▶ **Record list**
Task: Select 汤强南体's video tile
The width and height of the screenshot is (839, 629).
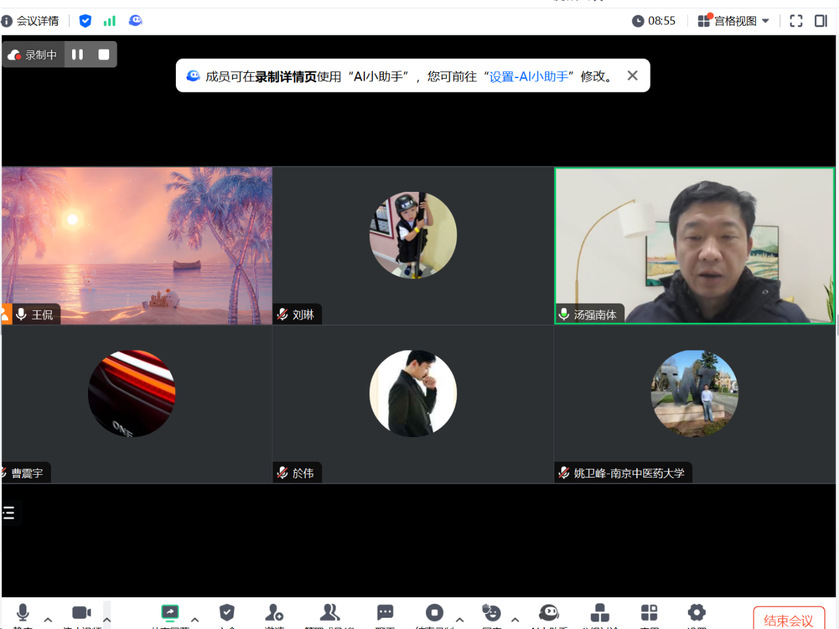Action: point(694,245)
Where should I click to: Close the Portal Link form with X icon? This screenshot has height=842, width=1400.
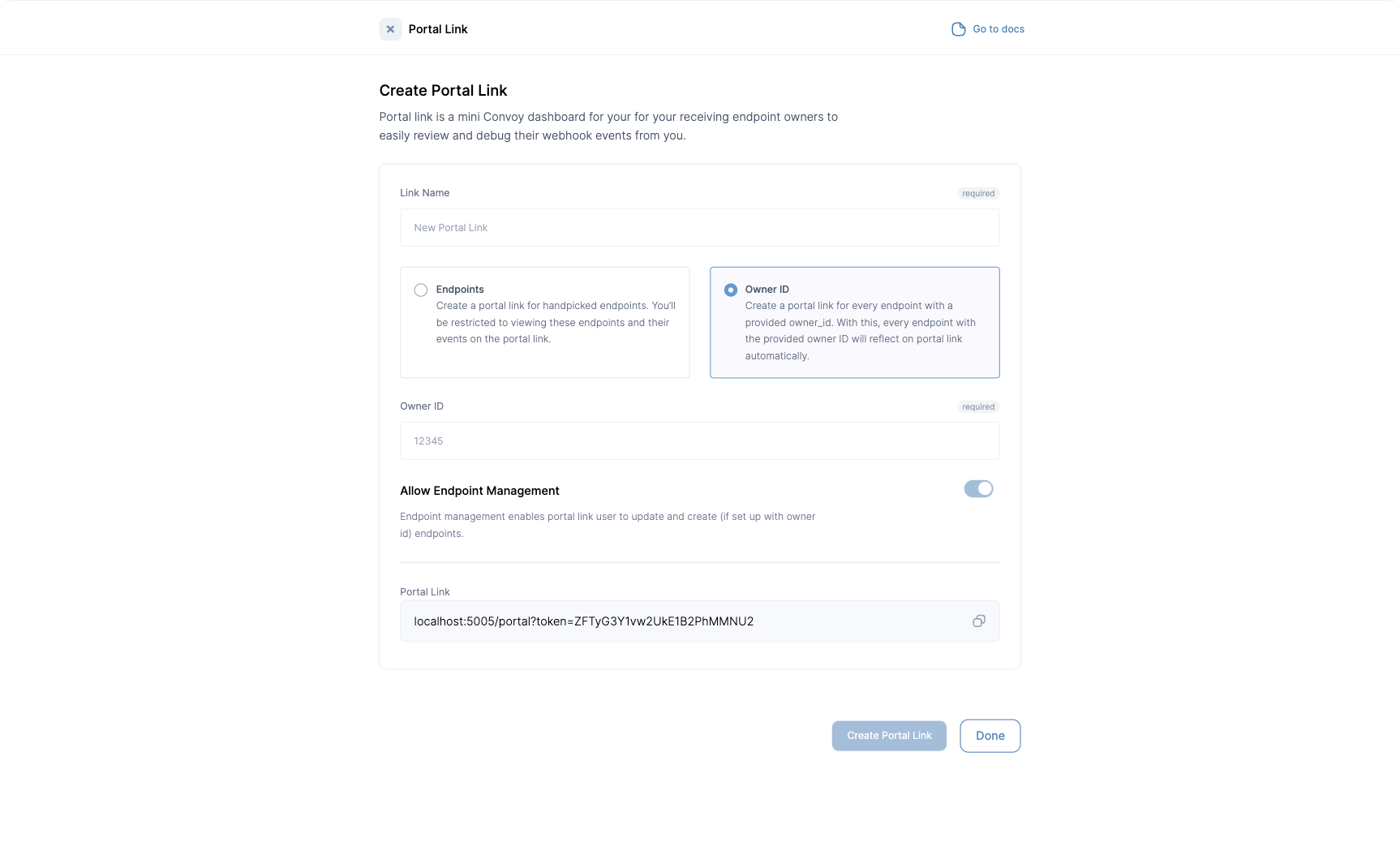[x=390, y=29]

▶ **The exercise**
Convert the entries into a two-column CSV with the header row instruction,location, one row per entry. Put each entry's text in "instruction" and its answer in "location", wrap each field in double quotes, replace line breaks with spaces, and leave out the pictures.

▶ **Full answer**
instruction,location
"Task: Select 汤强南体's video tile The width and height of the screenshot is (839, 629).","Action: point(694,245)"
"Where should I click to: Close the Portal Link form with X icon? This screenshot has height=842, width=1400.","[x=390, y=29]"